Dimas pun terdiam lalu ia menundukkan pandangan, sembari mengingat apa yang terjadi pada temannya. Penderitaannya selama tiga tahun, akibat pembullyan membuatnya semakin kasihan. Andaikan dulu dia sekelas, mungkin dia akan membelanya walau akan berakhir seperti dirinya. Keterampilan yang harus ia dapatkan, selama tiga tahun tidak membuahkan hasil. Semua itu berawal dari minimnya alat praktek, serta ulah Bagas beserta komplotannya.

Fadil selalu mengeluh akan hal itu hingga membuat ia bosan.

Berbeda dengan jurusannya, yang serba lengkap serta anak kelas yang solid. Dia merasa kehidupannya dengan Fadil bagaikan dua sisi mata uang. Berjalan pada dua jalur yang berbeda, namun memiliki tujuan yang sama.

"Pokoknya, kalau elu butuh sesuatu bilang saja sama gue. Pasti gue bantu."

"Thanks," jawabnya dengan singkat.

Suara lonceng mulai terdengar, mereka berdua berjalan memasuki ruangan masing-masing lalu duduk sesuai dengan tempat yang sudah di tentukan. Kebetulan Fadil berada di kursi sisi kanan paling depan, sehingga ia tak perlu repot untuk mencari. Satu persatu peserta mulai memasuki ruangan, mereka semua meletakkan kartu ujian beserta alat tulis.

Tidak berlangsung lama, pengawas pun memasuki ruangan. Kedua pengawas membagikan lembar jawaban, lalu para peserta mulai mengisi identitas.

Selanjutnya kedua pengawas memberikan lembar jawaban.

Sebelum mulai, seluruh peserta berdoa terlebih dahulu. Selesai berdoa seluruh peserta mulai mengisi lembar jawaban. Fadil pun menatap lembar soal dengan serius, lalu ia mengisi jawaban satu persatu dengan teliti.
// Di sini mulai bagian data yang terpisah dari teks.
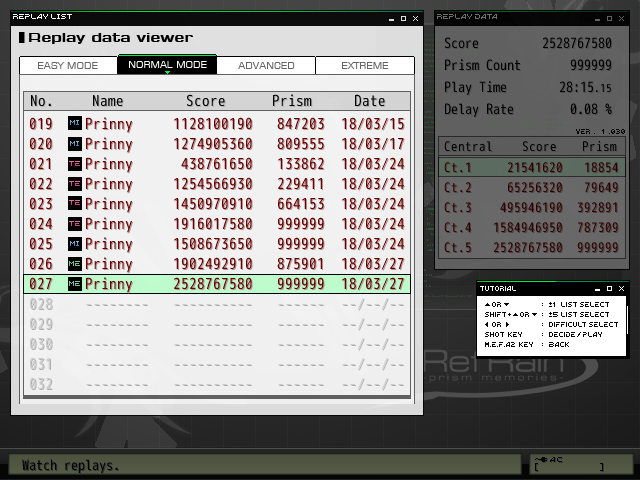This screenshot has width=640, height=480.
Task: Click the Ct.5 central score row
Action: tap(532, 248)
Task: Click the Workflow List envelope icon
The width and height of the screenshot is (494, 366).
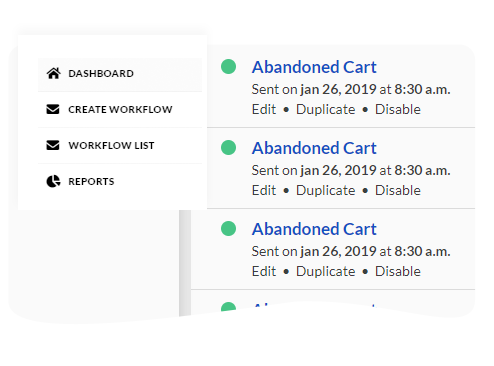Action: 53,145
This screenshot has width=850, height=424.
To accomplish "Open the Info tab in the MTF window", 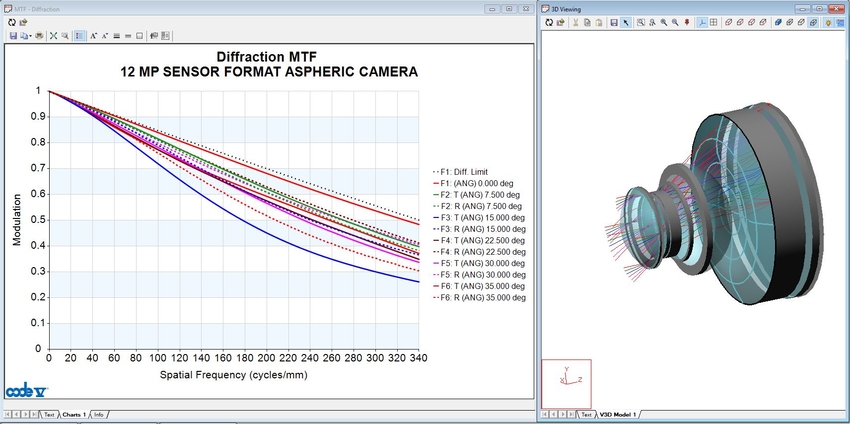I will pos(99,414).
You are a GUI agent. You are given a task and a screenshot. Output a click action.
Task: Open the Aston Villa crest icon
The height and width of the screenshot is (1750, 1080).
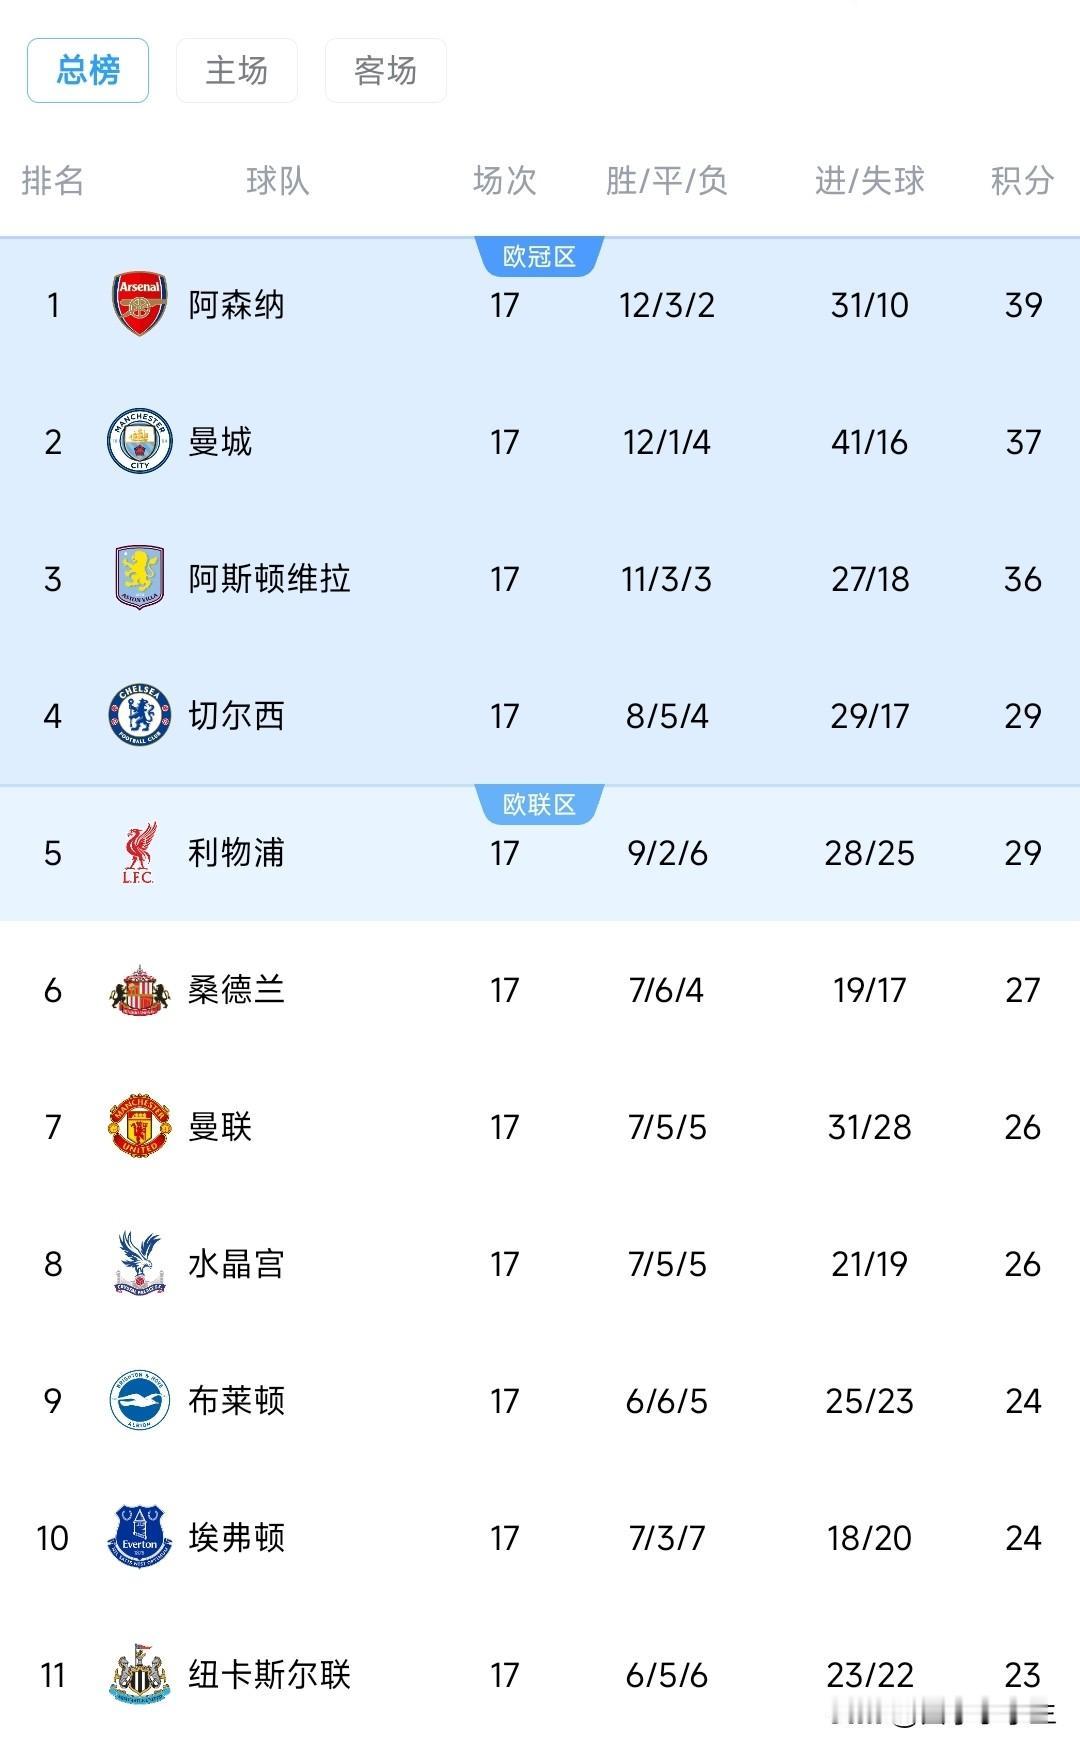pos(139,578)
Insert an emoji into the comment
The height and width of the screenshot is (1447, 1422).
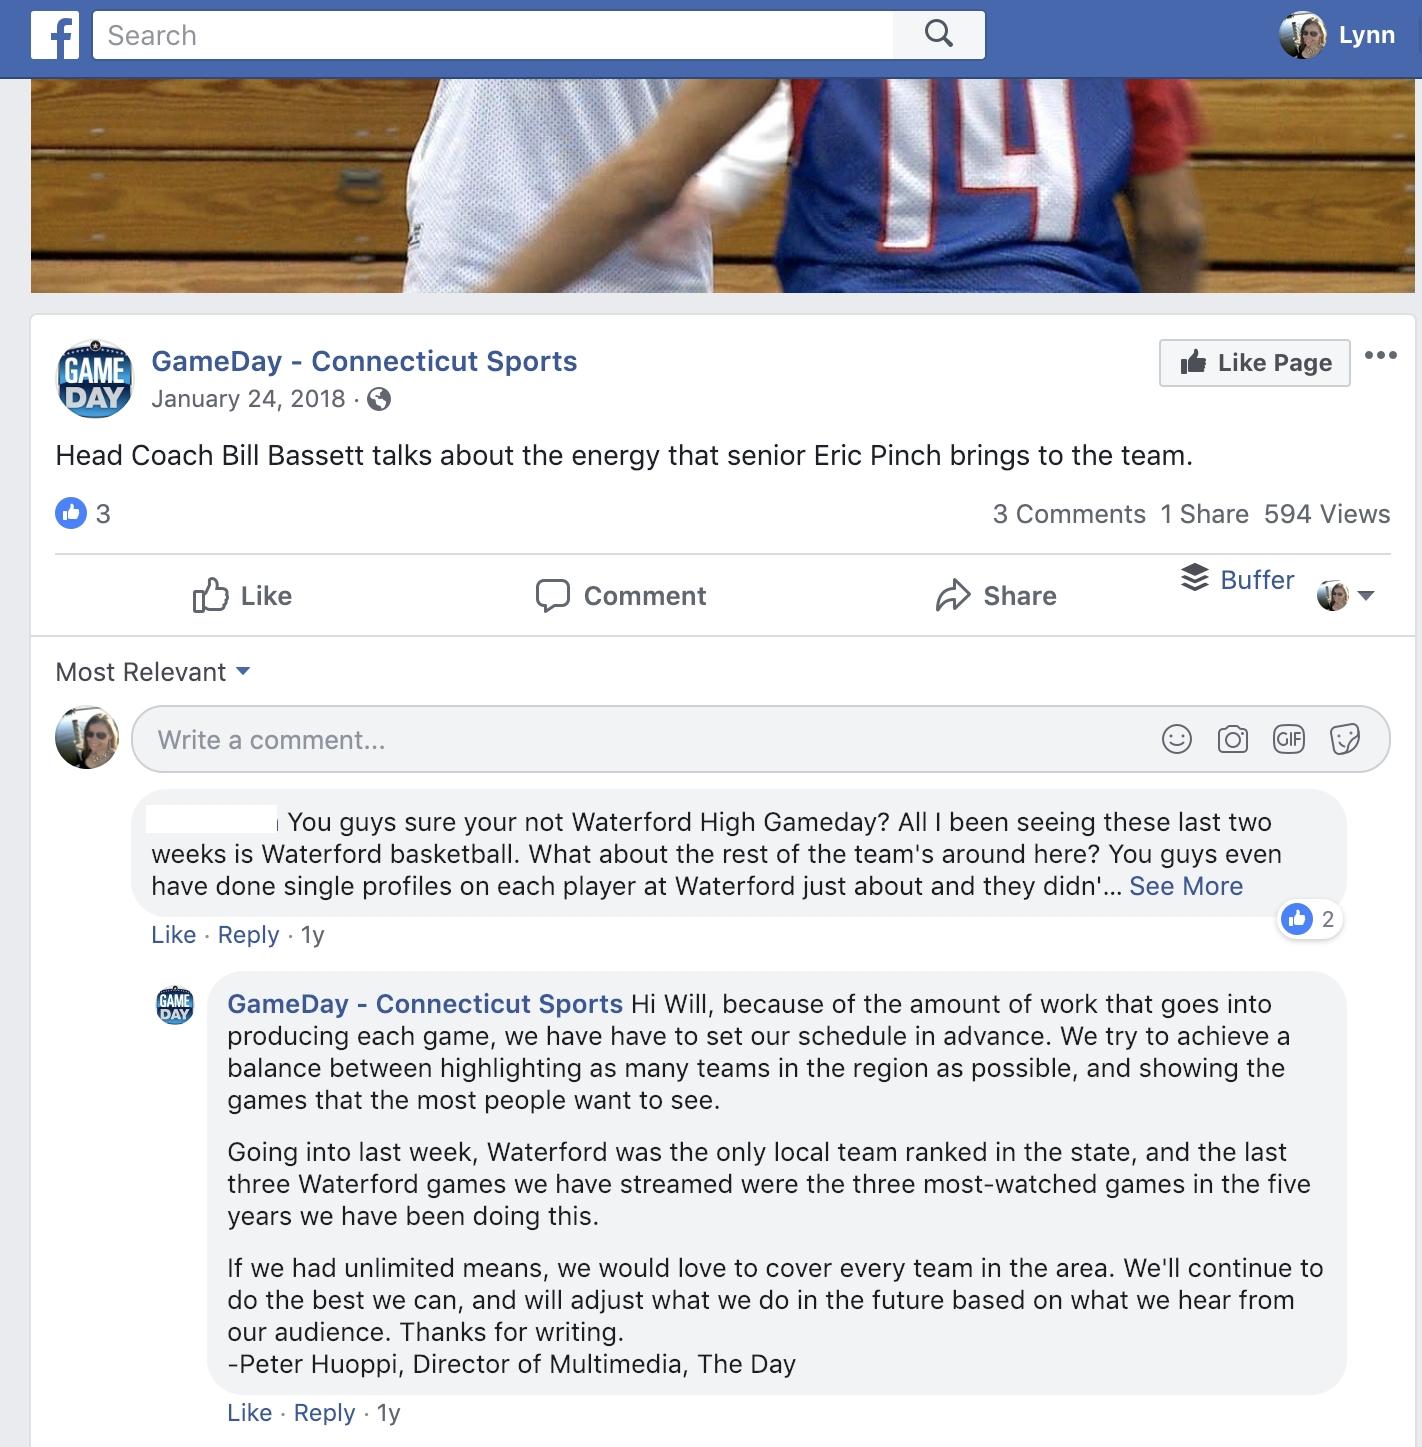click(x=1177, y=739)
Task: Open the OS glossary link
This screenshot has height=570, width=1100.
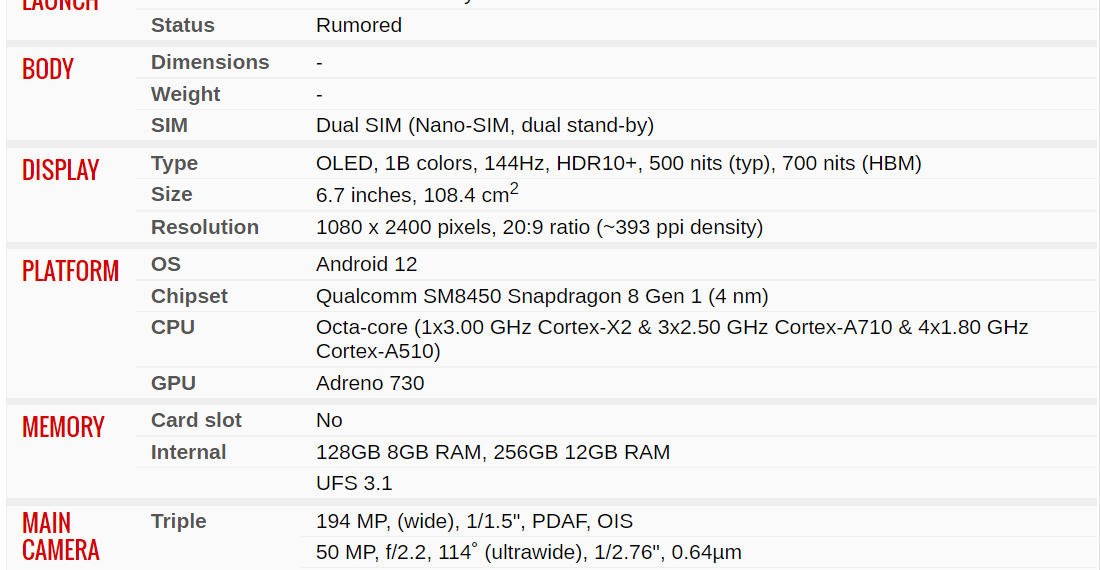Action: click(x=166, y=264)
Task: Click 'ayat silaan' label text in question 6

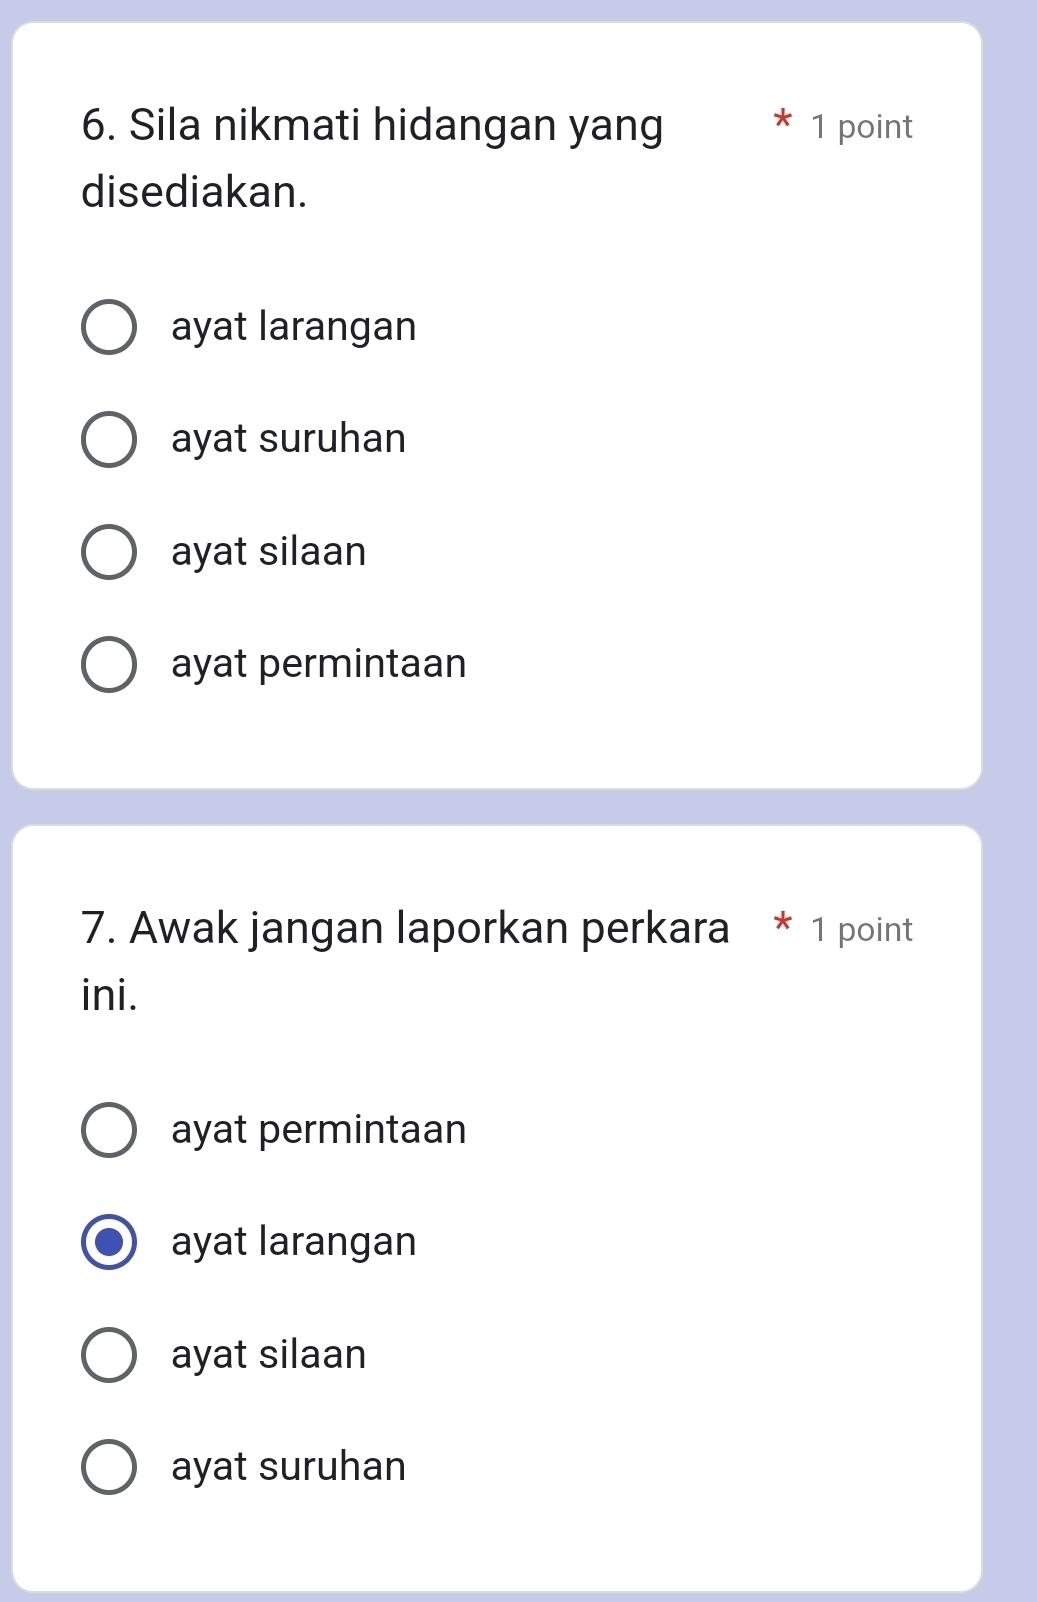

Lambat laun, kepalanya terasa pening dan panas dan ia pun terus mengerjakannya hingga selesai. Waktu telah berlalu begitu cepat, akhirnya ujian telah berakhir. Dia berjalan keluar bagaikan orang linglung.

Seketika dia lupa dimana motornya berada. Dia mencoba untuk mengingat dimana motornya terparkir. Fadil duduk di sebuah kursi panjang lorong sekolah, lalu ia mengingat dimana motornya berada. Sekian lama berpikir akhirnya ia ingat dimana motornya berada.

Pemuda itu berjalan menuju tempat dimana motornya berada. Sebuah notifikasi pesan telah berbunyi, Fadil pun meraih ponsel di dalam saku celananya. Dimas mengajak dirinya untuk mengunjungi beberapa tempat menarik di kota Lumbung Padi mumpung ia belum pulang.

Fadil memilih untuk pulang, dan ia menolak ajakannya secara halus. Dia berjalan menuju tempat motornya berada lalu ia naik dan melaju kendaraan kembali pulang. Sepanjang perjalanan, dia memikirkan soal ujian yang telah dia kerjakan sebelumnya.

Banyaknya kesalahan dalam menjawab, membuat dirinya tidak percaya diri. Namun dia meyakinkan dirinya sendiri, bahwa dirinya sudah melakukan yang terbaik dan yakin ia pasti lulus.